Monday, October 12, 2015

Hawaii's Energy System Can't Handle a Republican-Like Meltdown

On Friday, in describing the U.S. House Majority meltdown, New York Times' Andrew Rosenthal gave insight into the current state of confusion and how rudderless the House Republicans are.  Here is his closing paragraphs:

House Republicans are not much interested in governing for all Americans, but rather for the fringe who believes Barack Obama is a Muslim non-citizen; who want to deport 11 million undocumented immigrants; who would deny family planning, cancer screenings and abortion services to poor working women; who would ban same-sex marriage, affirmative action and fair housing laws; and who would starve government of all power except to lower taxes on the rich. 
This fiasco might be good entertainment if not for the simple fact that the speaker of the House is third in line for the presidency.
I am concerned that Hawaii's energy situation could devolve into a Republican-like meltdown when ideology overwhelms reasonable energy policy and rational regulation.  One can easily paraphrase Rosenthal's editorial to describe how Hawaii's energy transformation is being discussed:

The vast majority who oppose the HECO/NextEra merger application are not much interested in an electrical system to serve all customers but rather for the fringe who believe a municipal or cooperative electric utility will give the customer everything they desire; who believe 100% renewables can happen in the near future but don't want it in their backyard; who don't want LNG because of fracking but expect electricity costs to go down; who believe solar and storage are the panacea and the democratization of power generation is the answer to all our woes they fight to retain subsidies and with the benefits going to the same people leaving many others behind and paying for it.

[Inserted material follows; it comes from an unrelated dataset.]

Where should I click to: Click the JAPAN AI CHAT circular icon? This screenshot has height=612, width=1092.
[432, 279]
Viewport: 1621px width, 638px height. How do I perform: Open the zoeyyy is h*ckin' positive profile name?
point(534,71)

This fiasco (the barrage of opinions and distractions) might be good entertainment if not for the simple fact that affordable and reliable electricity is the lifeblood of a robust economy and quality of life.

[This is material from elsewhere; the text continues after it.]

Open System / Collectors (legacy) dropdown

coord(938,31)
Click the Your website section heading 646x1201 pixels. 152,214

While many who oppose the merger clamour their beliefs, there are very few amongst them who have had the experience and background to (1) operate a utility and take on the responsibility of providing affordable and reliable power for all customers and (2) understand the magnitude of change that is taking place in the energy sector and the skill sets necessary to navigate this transformation.

As I have said in previous posts, during this time of transformation a well-functioning electric utility requires insightful leadership, nimble and flexible strategic planning and strong analytical capacity. Detractors of the merger do not address any of these characteristics or qualities required for an electric utility to successfully navigate an energy transformation and may, in fact, hinder it with decisions based on politics and the need to weigh competing interests rather than relying on fact, technology, economics and best practices.

Again, this is why these naysayers, especially politicians and the Governor need to let the Hawaii Public Utilities Commission, as the regulator, and the Consumer Advocate, whose statutory duty is to represent the interest of Hawaii's ratepayers, to do their jobs in evaluating the application and all the questions and responses to come to an evidence based decision that is in the public interest.


  1. I disagree with your perception about what is most important to ratepayers. Ratepayers are residents and as such climate change threatens to take away our homes and our livelihoods, and to destroy our reefs and our forests. This is our most urgent concern and we need to transition quickly to renewable energy and to inspire others to do the same.

  2. I agree with you, Mina. Reliable power is critical to the basics we take for granted. I, for one, am not advocating that key power-hungry end users -- like hospitals, for example -- start relying solely on solar panels, wind energy, and batteries until reliability is nearly 100%. (Of course, I am not putting forth HECO as the 100% standard--when the Big Island had its earthquake and O'ahu experienced massive power outs, hospitals were not immune.) Cost is really important too. Many families are struggling or don't own their own homes, while people like me can enjoy 65% tax benefits b/c we do own homes and we do have the upfront cash.

  3. Not sure who you consider the "vast majority". Do you have some study to back up this amazing claim? Most of the people I speak to who are against the merger are middle class hard working people who see we are going to get the shaft once again. Most are for LNG. Most want the Jones act repealed. All want HECO to do a better job and to be a public utility in the true sense of the word. Some of us have seen the ugly side of HECO as they gouge us right at the meter on the house and then claim it is the consumer's fault even after proof is offered to show it was them. Basically you make a sweeping generalization that you can't support. How typical. But to compare all this to the Democrats, why is Hillary not in jail yet? Same type of thing.